Bingers are taught to find reinforcement and comfort in activities other than eating. Through journaling and charting, they are taught to identify, and replace negative, destructive thinking that precedes binging episodes. Bingers also develop skills to replace destructive behaviors with another activity that is reinforcing and healthy. Bingers must also be confronted regarding their minimization of the dangerousness of destructive behaviors.
Studies indicate that CBT has a 60% or higher success rate for treating general or overall psychological conditions, including eating disorders. It is important to note, however, that "successful treatment" means only that patients are no longer jeopardizing their lives and can return to daily functioning. It does not mean that they are symptom free. Because there is no cure for or complete recovery from anorexia, bulimia or binge eating disorder, you may have to work the rest of your life to prevent your relapse into a negative cycle of disordered eating behaviors. This sounds depressing, we know, but truly, with the help and support of friends, family and therapists (as needed), and through the exercise of your newly acquired coping skills, you can expect to enjoy a happier and safer life.

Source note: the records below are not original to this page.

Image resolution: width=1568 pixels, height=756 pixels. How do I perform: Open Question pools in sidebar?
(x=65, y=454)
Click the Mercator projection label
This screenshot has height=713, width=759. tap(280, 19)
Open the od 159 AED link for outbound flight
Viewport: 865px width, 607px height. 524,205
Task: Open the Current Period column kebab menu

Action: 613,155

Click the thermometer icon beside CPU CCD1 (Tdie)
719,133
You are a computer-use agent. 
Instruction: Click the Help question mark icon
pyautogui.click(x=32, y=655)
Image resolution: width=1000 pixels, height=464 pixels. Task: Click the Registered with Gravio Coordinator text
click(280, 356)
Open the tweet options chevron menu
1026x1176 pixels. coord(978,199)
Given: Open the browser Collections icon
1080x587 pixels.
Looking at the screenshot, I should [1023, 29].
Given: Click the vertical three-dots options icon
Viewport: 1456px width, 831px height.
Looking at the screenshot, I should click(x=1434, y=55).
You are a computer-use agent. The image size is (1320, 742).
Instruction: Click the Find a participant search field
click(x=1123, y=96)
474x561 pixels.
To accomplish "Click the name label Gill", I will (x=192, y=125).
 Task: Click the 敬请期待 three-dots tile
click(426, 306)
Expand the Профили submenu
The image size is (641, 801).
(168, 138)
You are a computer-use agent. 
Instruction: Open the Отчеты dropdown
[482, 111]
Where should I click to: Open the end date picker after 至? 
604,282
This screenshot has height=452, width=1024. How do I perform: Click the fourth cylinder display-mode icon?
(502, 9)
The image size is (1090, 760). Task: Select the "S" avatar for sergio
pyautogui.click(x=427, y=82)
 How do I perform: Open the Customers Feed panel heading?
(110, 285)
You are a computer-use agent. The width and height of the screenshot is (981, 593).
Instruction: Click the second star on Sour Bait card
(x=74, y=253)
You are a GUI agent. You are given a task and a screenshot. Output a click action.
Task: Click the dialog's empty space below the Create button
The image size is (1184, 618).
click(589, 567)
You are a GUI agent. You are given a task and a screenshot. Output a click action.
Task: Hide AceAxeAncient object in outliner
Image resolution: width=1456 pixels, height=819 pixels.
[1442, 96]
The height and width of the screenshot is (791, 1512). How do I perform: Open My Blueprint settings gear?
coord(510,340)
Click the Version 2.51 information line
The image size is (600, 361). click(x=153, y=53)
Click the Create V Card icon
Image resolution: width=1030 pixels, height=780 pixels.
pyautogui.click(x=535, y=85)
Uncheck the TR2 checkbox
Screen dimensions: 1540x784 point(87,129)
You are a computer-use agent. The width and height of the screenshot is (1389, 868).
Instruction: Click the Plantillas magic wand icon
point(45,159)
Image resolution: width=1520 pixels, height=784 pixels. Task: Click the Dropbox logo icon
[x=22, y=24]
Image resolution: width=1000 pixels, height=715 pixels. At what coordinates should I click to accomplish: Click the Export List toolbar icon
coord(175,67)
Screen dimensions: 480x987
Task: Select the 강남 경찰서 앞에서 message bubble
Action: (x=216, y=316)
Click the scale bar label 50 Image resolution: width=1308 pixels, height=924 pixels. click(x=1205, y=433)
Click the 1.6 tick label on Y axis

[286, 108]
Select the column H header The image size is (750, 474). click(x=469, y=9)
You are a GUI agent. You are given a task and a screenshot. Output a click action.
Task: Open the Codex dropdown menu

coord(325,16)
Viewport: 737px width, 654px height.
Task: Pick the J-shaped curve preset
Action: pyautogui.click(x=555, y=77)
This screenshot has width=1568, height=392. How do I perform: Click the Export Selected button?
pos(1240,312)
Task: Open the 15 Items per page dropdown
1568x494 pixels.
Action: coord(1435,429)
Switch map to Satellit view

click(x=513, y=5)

Other forms of individual therapy, which are not as effective as CBT in research trials, may still be useful for some people with eating disorders. These include more relationship-oriented therapies, such as various forms of psychodynamic theory and humanistic theory. Psychodynamic therapies use the relationship built between client and therapist to create insight and behavior change via a technique called transference. In transference, the therapy relationship is used as a laboratory in which troubling emotions found in other relationships (such as with family members) can be safely expressed ("transferred") toward the therapist who acts as a surrogate receptacle for those emotions. For example, the patient may become angry at the therapist in place of being angry towards a parent, say, treating the therapist as a sort of surrogate parent for a time. The therapist can recognize this anger as being aimed at the patient's parent, and reflect upon this to the patient, who can become more aware of and thus more in control of her actual feelings towards her parent. The therapist accepts feelings from the patient freely, allowing the patient to explore new coping styles, while backing out of unhealthy and destructive coping styles. This process can be very beneficial when combined with the teaching of coping techniques for future relationships, such as assertiveness training. Some of these therapies may be especially helpful in the treatment of co-morbid conditions, such as depression and perfectionism.
The premise of treating an eating disorder from a psychodynamic perspective is that the symptoms of the disorder are expressions of a struggling inner self that uses these behaviors as a way of communicating or expressing underlying issues. The underlying issues are developmental deficits and/or unresolved feelings and needs that if not addressed, will continue to be expressed as dysfunctional behaviors. These issues cannot be confronted directly, as the person will use defensive coping skills to protectively maintain behaviors that feel comfortable and safe. The essential goal, therefore, is to help people understand the connections between their behavior and their relationships, and how these interact to create and maintain their eating disorder.